Endorsed Reasons for Participating in a Research Study
The five most frequently endorsed reasons for participating in a research study are presented in Figure 2A. The majority of women endorsed “I like to get information about my health” (63%) and “The money helps” (63%) as reasons for participating in research. Nearly half of the women endorsed “To help others” as a reason for participating in research.
Endorsed Reasons for Not Participating in a Research Study
The ten most commonly endorsed reasons for not participating in research are described in Figure 2B. Leading selections were: “I didn't know where to get information about studies” (29%) and “I've never been told about studies” (29%).
Endorsed Factors Promoting Sustained Participation in a Research Study about Heart Disease
The six most commonly endorsed factors promoting sustained participation in a longitudinal research study are presented in Figure 3. Four out of these top five responses center around good communication between study staff and participants. Additional factors endorsed included: “Access to a website that provided updates about the study” (28%), “Receipt of a payment at each study visit” (28%), “ Receive a newsletter with updates about the study” (21%), “Childcare during my visit” (7%), or “Other” related to study stipend (7%).
Factors Identified as Helpful or Warranting Improvement During Participation in a Research Study
Women were asked to list up to 3 things which were helpful and 3 things which could have been improved during participation in a previous research study. This item was an open-ended question and 10 women gave at least one response for helpful factors, and 8 women gave at least one response for factors that could have been improved.
Helpful factors identified included:
Informational: “information”; “education“; knowledge”
Communication-centered: “calls”; “reminders”; “emails”; “follow up”; “communication”; and “communication about results”
Relational: “understanding”; “experience”; “very personable staff”
Compensation-centered: “money”; “gift card”; “transportation“; “some medication”
Other: “rest”; “helping myself and others”
A summary of factors which could have been improved included:
Informational: “not enough information about the study”; “more information on different cancers”
Compensation-centered: “more services [offered in the study]; “less time of study”; “better food” “screening stipends”
Other: “better screening process”; “better HIV, bone, or diabetes studies”

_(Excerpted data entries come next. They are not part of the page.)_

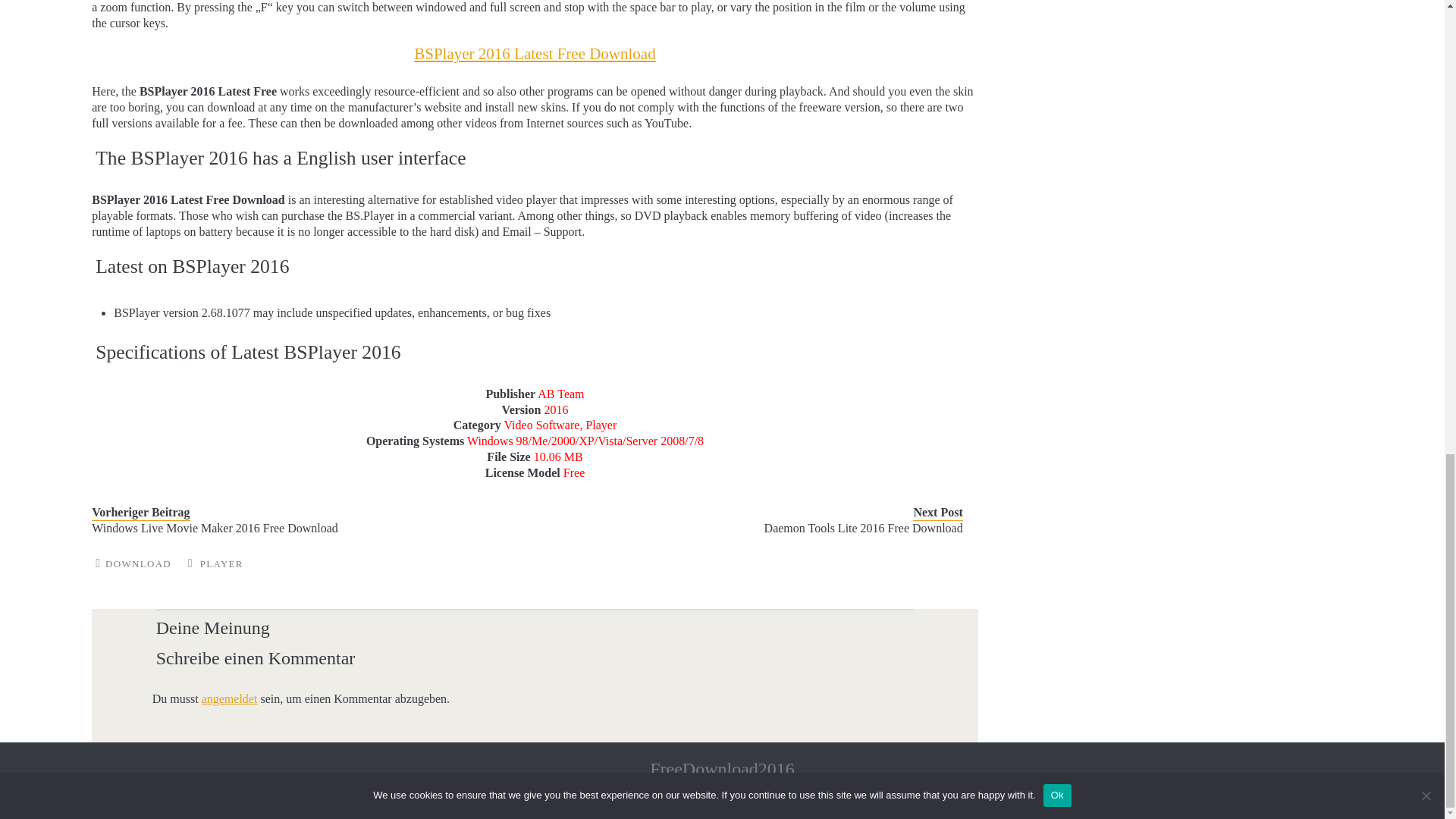
angemeldet (229, 698)
DOWNLOAD (137, 563)
Windows Live Movie Maker 2016 Free Download (293, 528)
BSPlayer 2016 Latest Free Download (534, 54)
Daemon Tools Lite 2016 Free Download (760, 528)
PLAYER (221, 563)
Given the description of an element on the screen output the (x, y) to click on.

Development of the Follow YOUR Heart Campaign Components
Insights from the aforementioned survey were channeled into the development of the Follow YOUR Heart campaign, aiming to educate women about HIV-associated CVD and to empower them to learn more about participating in an HIV-associated CVD prevention study, like REPRIEVE. Components of the Follow YOUR Heart campaign – including slogan, graphic/printed materials, video, web presence (including My Heart Matters heart health blog) – were developed by study investigators in consultation with community members, and with key contributions from artists (musician, graphic designer), media experts (video/sound), and public relations specialists. Feedback on the Follow YOUR Heart materials was elicited from women in the community and from HIV and CVD care providers, informing iterative changes to the materials.
Follow YOUR Heart Slogan
In developing the slogan for our educational campaign, we wished to validate women's self-identified motivations for potentially participating in a CVD trial, including the desire to gain information about one's own health and to help others. “Follow YOUR Heart” reflects how women's participation in HIV-associated CVD research can empower enhanced learning about women's heart health and fulfill an intrinsic, empathetic impulse to improve CVD preventive care for current and future generations of women aging with HIV. Feedback from women in community on the importance of empowering messaging further supported the development of the Follow YOUR Heart slogan.
Graphic/printed materials
The Follow YOUR Heart Graphics and printed materials were designed to reinforce women's self-identified motivations for potentially participating in a CVD trial (learning, giving) and to redress self-identified reasons for not participating in such a trial, namely, lack of knowledge (“I didn't know where to get information about studies”) and lack of request for information (“I've never been told about studies”). The printed materials prominently feature the Follow YOUR Heart slogan itself, as well as a graphical representation of the slogan: silhouettes of women (with red hearts) walking confidently to a destination or holding up the symbol for the REPRIEVE research trial – a red AIDS ribbon wrapped around a beating heart. The women's silhouettes reflect different body types and personal dress styles, reflecting a request for diverse representation of women in research. The printed materials also provide information about women's heart health (medical statistics on HIV-associated CVD risk in women), as well as instructions on how to learn more about the REPRIEVE research trial. (Figure 4).
Video
The Follow YOUR Heart video was designed to appeal to women's self-identified preferred method for learning about a research study – namely, “talking to someone who did/is doing the study.” Specifically, the video enabled virtual peer-to-peer communication about research participation. To ensure capture of candid and authentic commentary, women were filmed responding spontaneously to a series of interview questions developed by the principal investigator of the survey-based research study. These questions were grouped by the following domains: 1) Being a woman with HIV; 2) Perspective on HIV research and women's participation in HIV research; 3) Personal experience with participation in HIV research; and 4) HIV and heart disease in women. Responses to these questions were noted by study investigators to echo themes emerging from the survey-based research study.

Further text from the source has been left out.